Roda-roda pesawat menyentuh landasan Haneda dengan sangat mulus, jauh berbeda dengan grunjalan saat lepas landas dari Bandara Soekarno-Hatta Jakarta yang membuat hati miris. Dalam sekejap terlihat melalui jendela, selagi pesawat masih bergerak menuju terminal, kondisi bandara di luar yang terang benderang penuh dengan lampu-lampu rambu warna-warni. Welcome to Japan!

Haneda…!

Haneda dahulu merupakan sebuah nama kota, tetapi kini takkan pernah ditemukan lagi di peta Jepang modern, karena telah dihapuskan pada tahun 1947 sebagai akibat penggabungan wilayah Omori dan Kamata menjadi wilayah Ota yang dikenal hingga kini, dan hanya menyisakan 3 wilayah kodepos dari perkampungan nelayan jaman Edo: Haneda, Haneda Asahi-cho dan Haneda Kuko. Siapa yang bisa menduga daerah terpencil tak jelas itu pada akhirnya menjadi sebuah bandara yang terkenal ke seluruh dunia yang mampu menorehkan kenangan tak terlupakan? Ah, bukankah bandara merupakan tempat dua hati yang gembira karena berjumpa, tetapi juga ada hati yang retak terpisah dan tak sedikit yang dipenuhi rasa tak rela berpisah…?

Malam hampir mencapai puncak berganti tanggal, kantuk yang tergambar di wajah dengan cepat menghilang dan berganti dengan semangat penuh sukacita. Kami meninggalkan pesawat lalu menyusuri lorong lebar dengan travelator disana-sini hingga akhirnya sampai ke ruang imigrasi yang disambut  beberapa petugas yang tak lagi muda, sigap membagi pengunjung dengan sangat efisien. Keraguan  proses imigrasi akan berlangsung lama karena antrian orang yang mengular itu ternyata bisa langsung ditepis, karena sejak masuk antrian hingga meninggalkan imigrasi, kami berempat hanya perlu waktu 15 menit. Sambutan selamat datang pertama dari Haneda yang menyenangkan jiwa raga… Hanya 15 menit!

Kami melangkah mengabaikan koper yang berbaris di tempat pengambilan bagasi karena hanya ransel yang kami bawa. Petugas Customs yang merupakan lapis kedua pemeriksaan pengunjung sesigap petugas imigrasi sebelumnya, walaupun saya memiliki sedikit rasa bersalah telah menyembunyikan sekotak keju dan abon di dalam ransel 😀

Dia Yang Setia Menunggu

Beberapa menit kemudian kami telah sampai pada area publik. Lantai kedatangan yang luas itu masih dipenuhi orang yang berlalu lalang walaupun hari hampir berganti tanggal. Haneda memang bandara yang terkenal aktif di tengah malam. Saya berdebar melangkah menuju tempat yang dijanjikan, -yang terletak di sudut dari lantai keberangkatan, satu lantai di atas lantai kedatangan-, sambil mengingat-ingat arah sesuai peta yang dikirimkan beberapa hari sebelumnya.

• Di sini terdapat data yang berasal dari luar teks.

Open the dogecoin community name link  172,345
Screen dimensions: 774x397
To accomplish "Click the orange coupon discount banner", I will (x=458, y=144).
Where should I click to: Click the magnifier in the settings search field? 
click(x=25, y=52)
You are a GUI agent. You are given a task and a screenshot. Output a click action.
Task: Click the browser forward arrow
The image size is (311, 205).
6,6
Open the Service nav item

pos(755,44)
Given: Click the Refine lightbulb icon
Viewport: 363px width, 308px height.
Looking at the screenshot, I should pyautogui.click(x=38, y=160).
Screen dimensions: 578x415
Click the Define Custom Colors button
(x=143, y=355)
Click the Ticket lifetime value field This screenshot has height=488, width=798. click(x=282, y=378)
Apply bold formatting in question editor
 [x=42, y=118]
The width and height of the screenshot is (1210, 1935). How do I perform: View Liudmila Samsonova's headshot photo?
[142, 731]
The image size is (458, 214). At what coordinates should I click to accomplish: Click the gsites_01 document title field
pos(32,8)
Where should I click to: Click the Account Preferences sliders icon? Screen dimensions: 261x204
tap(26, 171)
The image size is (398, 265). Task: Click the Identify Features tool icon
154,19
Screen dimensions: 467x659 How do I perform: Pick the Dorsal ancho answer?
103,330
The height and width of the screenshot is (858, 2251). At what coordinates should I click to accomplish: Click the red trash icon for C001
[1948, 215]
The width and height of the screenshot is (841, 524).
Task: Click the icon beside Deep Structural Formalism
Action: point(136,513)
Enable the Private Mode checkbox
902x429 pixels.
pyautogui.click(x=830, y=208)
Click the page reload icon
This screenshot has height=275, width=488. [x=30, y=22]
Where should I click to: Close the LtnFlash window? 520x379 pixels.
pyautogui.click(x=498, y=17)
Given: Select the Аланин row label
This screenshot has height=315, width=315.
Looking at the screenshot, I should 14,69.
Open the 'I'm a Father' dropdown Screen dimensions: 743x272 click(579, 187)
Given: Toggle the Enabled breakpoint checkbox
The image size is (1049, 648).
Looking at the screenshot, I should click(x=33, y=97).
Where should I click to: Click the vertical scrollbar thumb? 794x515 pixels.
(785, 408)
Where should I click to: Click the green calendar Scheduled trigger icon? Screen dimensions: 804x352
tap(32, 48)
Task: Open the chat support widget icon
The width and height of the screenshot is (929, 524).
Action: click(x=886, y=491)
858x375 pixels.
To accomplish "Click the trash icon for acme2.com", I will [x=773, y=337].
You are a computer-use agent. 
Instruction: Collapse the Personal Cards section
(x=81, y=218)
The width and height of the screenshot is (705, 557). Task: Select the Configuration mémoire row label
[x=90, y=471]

Sesampainya disana, sambil mengucapkan ‘Konbanwa’ (Selamat Malam), saya menyapa perempuan yang mungkin bisa membantu mempertemukan saya dengannya. Perempuan Jepang itu menatap penuh selidik lalu berbalik dalam diam dan menjauh. Saya memandang punggung perempuan itu dengan sejuta harap, apakah saya bisa berjumpa dengannya. Saya percaya janji setianya menunggu sampai saya datang.

Detik waktu berjalan selambat kura-kura, satu detik, dua detik, satu menit, dua menit, perempuan itu gelisah menangkap pandangan saya yang terus mengikutinya. Sebelum menyerah, perempuan itu meminta bantuan seorang laki-laki di dekatnya dengan menggunakan bahasa Jepang. Saya berdebar, sejumput keraguan menghampiri, jangan-jangan dia tak pernah datang. Inikah artinya PHP? Bukankah tradisi Jepang tak mengenal harapan palsu? Udara AC yang seharusnya sejuk tak mampu mengalahkan udara yang lembab. Titik-titik keringat memenuhi leher dan dahi, sambil mengipas menahan sabar saya menunggu , tetap percaya dia tak pernah ingkar janji.

Akhirnya perempuan itu berbalik tersenyum menghadap saya kembali. Bersamanya. Bagaikan ladang kering yang bertahun tak mengenal hujan, senyum perempuan itu mengguyur habis kegelisahan yang ada. Dia ada disana. Setia menunggu saya datang menjemputnya.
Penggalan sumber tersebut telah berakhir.